Adding to this is the lack of clarity pertaining to children born of Irish parentage under Brexit and those Irish outside of the CTA who come to the UK to work and live. Simon Cox also notes that there will be nothing legally preventing Britain from excluding or deporting Irish passport holders from Northern Ireland, including those born there.
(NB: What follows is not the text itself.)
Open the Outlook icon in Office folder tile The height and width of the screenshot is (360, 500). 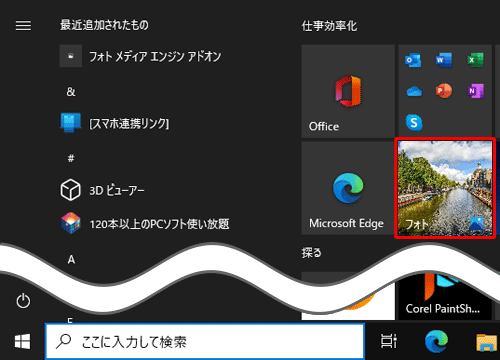(x=413, y=60)
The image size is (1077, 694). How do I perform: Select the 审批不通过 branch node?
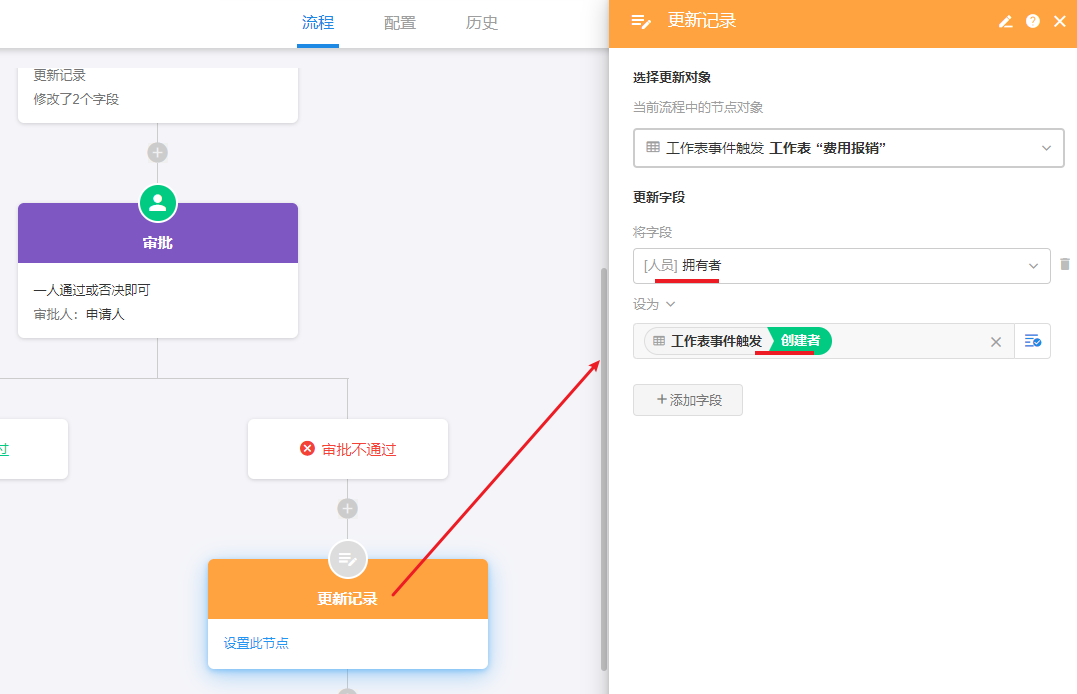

This would be a blatant contravention of the Belfast Agreement as well as being wrong on so many different levels.

Caroline Nokes MP and the Minister for State and Immigration in response, to questions in Westminster put to her of late, on matters of parity in citizenship and rights, stated that Northern Ireland, residents of Irish ethnicity, seeking British citizenship ‘should have to go through the same process of naturalisation and citizenship as other third-country nationals.’ Yet the Belfast Agreement which she said she had not properly read, provides that ‘the people of Northern Ireland can identify themselves and be accepted as Irish or British, or both, as they may so choose.’